## Requirement 1
Can you reproduce, word for word, the part of the records that opens with the line containing "Open the three-dot more options menu" and closes with the final line of the records?

* Begin Source *

It is clear that the time average $$\frac{1}{n} \sum_{i=1}^n X_i$$ for $$n=200$$ is very much biased by the atypical starting point $$X_0 = -20$$. This may seem artificial, since we chose deliberately to start in an atypical point, but in most applications of MCMC the situation is as bad or worse: any starting point $$X_0$$ we are able construct by hand in a high-dimensional sample space is almost guaranteed to be very atypical, in the sense that there are observables $$f : \Gamma \to \mathbb{R}$$ such that $$f(X_0)$$ is many sigmas away from $$\mathbb{E}[f(X)]$$. What we are seeing is that the probability density $$f_{X_i}(x)$$ for $$i \leq 200$$, is not yet close to the desired distribution $$\pi(x)$$. The time $$\tau_{\mathrm{eq}}$$ it takes to approach $$\pi(x)$$ is called the equilibration time, which appears to be at least $$\tau_{\mathrm{eq}}\geq 200$$ in this case. Of course, the contribution of the first $$200$$ terms to the time average $$\frac{1}{n}\sum_{i=1}^n f(X_i)$$ will become negligible when $$n\to\infty$$, but can very much affect the estimate when $$n$$ is limited, because the atypical configurations $$X_i$$ may contribute excessive values $$f(X_i)$$ to the sum.

A common practice is therefore to discard the first $$b$$ configurations in the time average, where $$b$$ is chosen to ensure $$b\geq \tau_{\mathrm{eq}}$$ to the best of our knowledge. This means that we take

$\frac{1}{n-b}\sum_{i=b+1}^n f(X_i)$

as our best estimate of the $$\mathbb{E}[f(X)]$$. The first $$b$$ steps in a MCMC simulation, in which we discard the observable $$f(X_i)$$ (and sometimes not measure $$f(X_i)$$ at all), is often called the equilibration, thermalization, or burn-in phase of the simulation. In effect, what equilibration exploits is that, although the limit of the time average is independent of the distribution of $$X_0$$, the convergence will be faster if the distribution of $$X_0$$ is closer to $$\pi$$. This is achieved by taking the random state $$X_b$$ as a new effective starting point $$X_0$$ of the chain (which by the convergence theorem is close to $$\pi$$ for $$b$$ large). We will see a technique to gauge $$\tau_{\mathrm{eq}}$$ below in the case of the Ising model.

* End Source *
* Begin Data shown *

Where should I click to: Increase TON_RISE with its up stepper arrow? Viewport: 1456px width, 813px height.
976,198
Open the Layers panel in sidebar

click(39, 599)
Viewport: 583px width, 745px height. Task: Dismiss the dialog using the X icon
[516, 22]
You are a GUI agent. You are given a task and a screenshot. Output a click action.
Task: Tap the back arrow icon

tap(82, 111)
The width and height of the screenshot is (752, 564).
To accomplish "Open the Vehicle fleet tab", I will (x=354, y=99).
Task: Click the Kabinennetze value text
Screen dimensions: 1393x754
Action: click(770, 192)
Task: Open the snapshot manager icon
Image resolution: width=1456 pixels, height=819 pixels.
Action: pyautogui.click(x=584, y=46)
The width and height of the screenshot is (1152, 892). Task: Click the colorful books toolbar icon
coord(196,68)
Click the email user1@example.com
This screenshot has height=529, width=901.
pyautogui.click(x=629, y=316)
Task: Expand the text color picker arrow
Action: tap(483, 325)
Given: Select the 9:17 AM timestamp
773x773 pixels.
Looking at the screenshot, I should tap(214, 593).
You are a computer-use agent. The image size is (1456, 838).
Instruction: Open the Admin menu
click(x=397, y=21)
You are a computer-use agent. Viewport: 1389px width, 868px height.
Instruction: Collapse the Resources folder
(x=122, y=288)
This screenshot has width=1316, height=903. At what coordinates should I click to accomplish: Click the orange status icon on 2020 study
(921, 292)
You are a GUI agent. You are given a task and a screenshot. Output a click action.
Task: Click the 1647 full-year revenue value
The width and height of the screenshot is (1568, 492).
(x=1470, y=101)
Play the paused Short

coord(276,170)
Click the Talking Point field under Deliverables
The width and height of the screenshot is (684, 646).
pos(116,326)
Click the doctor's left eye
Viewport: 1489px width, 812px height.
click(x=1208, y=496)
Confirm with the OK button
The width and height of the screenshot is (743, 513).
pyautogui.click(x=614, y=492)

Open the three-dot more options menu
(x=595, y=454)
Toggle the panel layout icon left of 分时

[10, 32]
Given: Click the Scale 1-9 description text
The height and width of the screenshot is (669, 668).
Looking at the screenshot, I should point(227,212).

* End Data shown *

## Requirement 2
What is the exact wording of the part of the passage on MCMC equilibration that opens with the words containing "as our best" and closes with "the Ising model."? Quote it.

## Complete response 1
Open the three-dot more options menu
(x=595, y=454)
Toggle the panel layout icon left of 分时

[10, 32]
Given: Click the Scale 1-9 description text
The height and width of the screenshot is (669, 668).
Looking at the screenshot, I should point(227,212).

## Complete response 2
as our best estimate of the $$\mathbb{E}[f(X)]$$. The first $$b$$ steps in a MCMC simulation, in which we discard the observable $$f(X_i)$$ (and sometimes not measure $$f(X_i)$$ at all), is often called the equilibration, thermalization, or burn-in phase of the simulation. In effect, what equilibration exploits is that, although the limit of the time average is independent of the distribution of $$X_0$$, the convergence will be faster if the distribution of $$X_0$$ is closer to $$\pi$$. This is achieved by taking the random state $$X_b$$ as a new effective starting point $$X_0$$ of the chain (which by the convergence theorem is close to $$\pi$$ for $$b$$ large). We will see a technique to gauge $$\tau_{\mathrm{eq}}$$ below in the case of the Ising model.